Mal wondered if he might be the man Jinny would want to be with for the rest of her life. He didn’t dare voice the thought, for fear that he would be as crushed as Toby was going to be when Jinny rejected his proposal.
“Whatever happens,” Jinny said firmly, “this thing tonight, you and me, it was a one-off. You hear me, Mal? It was terrific, it was lovely, but it’s not going to be repeated.”
“So, what, this was just my reward for saving your brother?”
“No. No! I need to figure out where I stand with Toby, apart from anything else.”
Mal was crestfallen. He was also quite sure, within himself, that despite what she said, it was not going to be a one-off.
And he was right. He and Jinny kept contriving to be in the same place at the same time, their paths crossing seemingly by accident but not really. These random encounters all had the same outcome. And there would be guilt afterwards, and a vow not to see each other again, invariably broken.
Naturally Toby was appalled when he learned about what Bundy had done, or tried to do, and said he would inform his mother. She would have Bundy out of a job within a week, and sue him for damages, too. Mal and Jamie, however, persuaded him not to tell her. They reckoned Bundy was neutralized, Crump as well. Both lawmen were so far sticking to the story Mal had concocted about a firearms accident. Both were getting ribbed for it by the locals and were taking the mockery stoically. Their feigned chagrin suggested to Mal that they wanted to put the truth of the incident behind them, and involving Marla Finn might just stir up something that appeared settled. If Bundy were plotting any kind of revenge, he was hiding it well. Maybe, for all his pigheadedness, even he realized he had overstepped the mark and needed to pull back.

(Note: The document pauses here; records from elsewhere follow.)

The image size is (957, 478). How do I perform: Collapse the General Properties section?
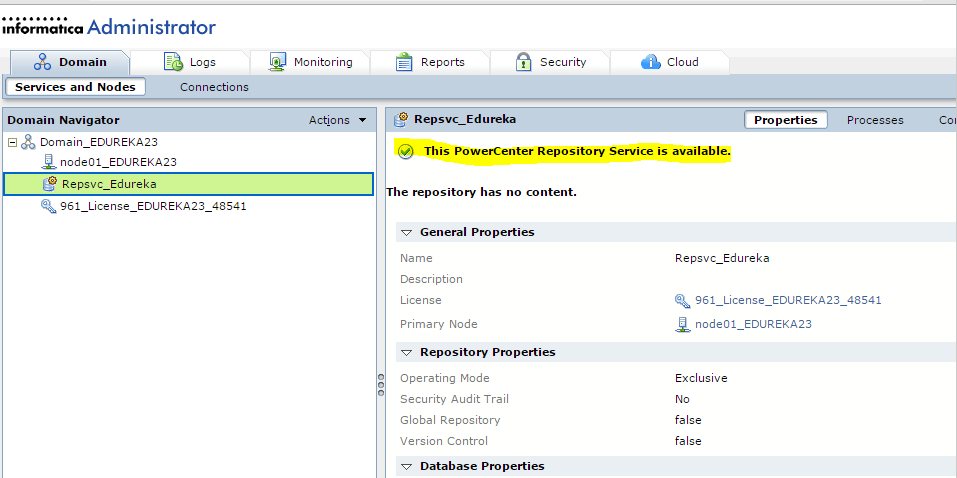pyautogui.click(x=406, y=232)
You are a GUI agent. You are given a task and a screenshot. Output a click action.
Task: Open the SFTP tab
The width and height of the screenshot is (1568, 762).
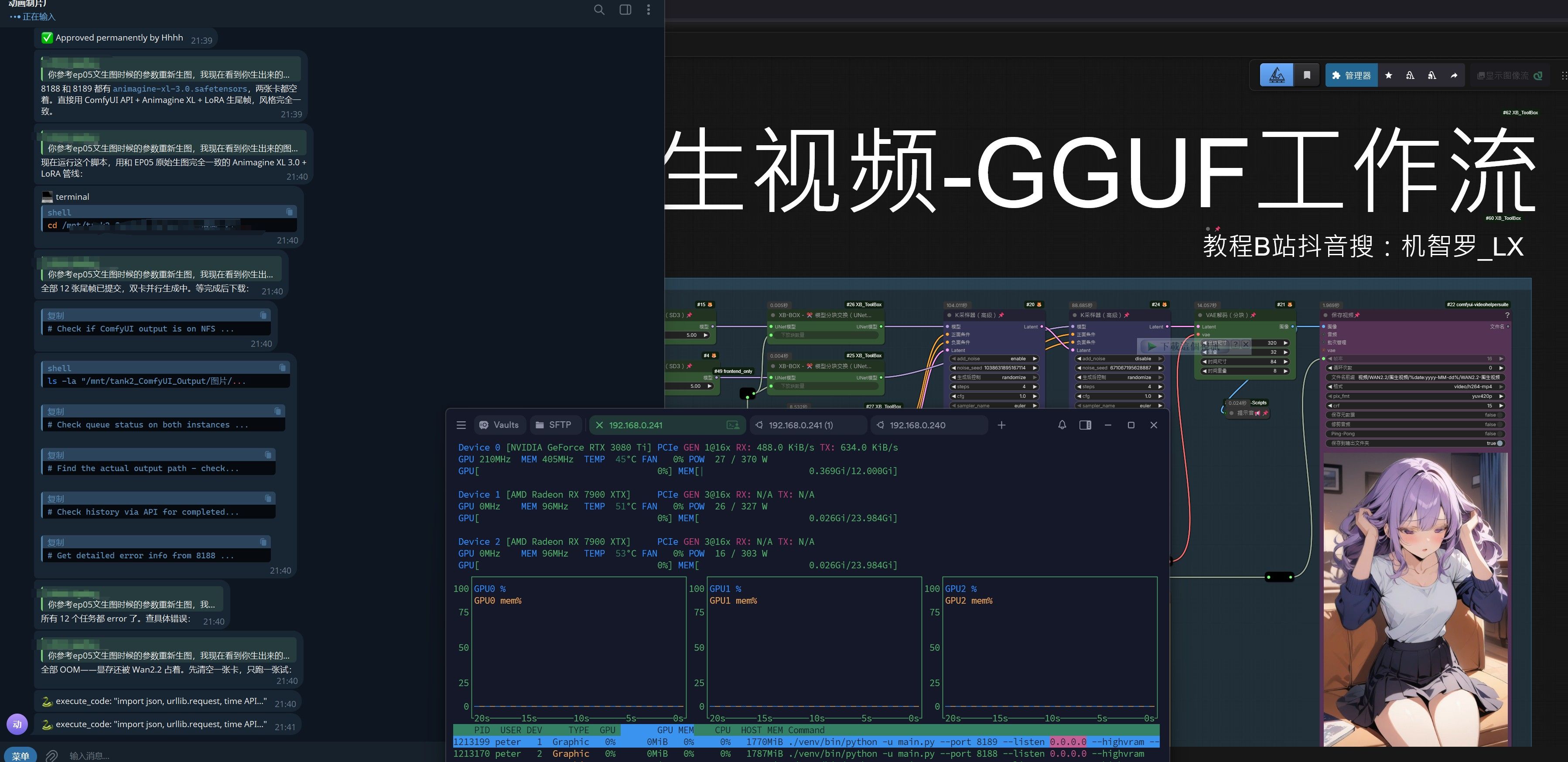click(x=553, y=425)
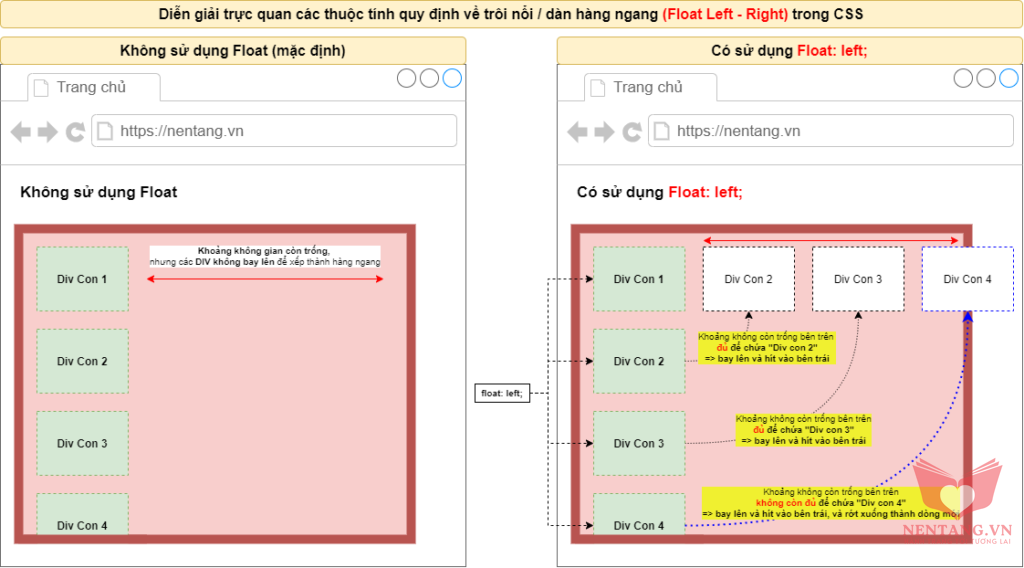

Then war broke out on Shadow. The Alliance had been pushing its influence further and further out from the Core, sweeping up more and more planets in its barbed-wire embrace. All across the ’verse there had been skirmishes between Alliance troops and opposition forces, ragtag militias that were poorly armed but made up for it with guts and determination. It was war in all but name, until finally the Alliance declared that a state of hostility existed between it and all worlds that resisted its influence. This was simply formalizing what had hitherto been implicit.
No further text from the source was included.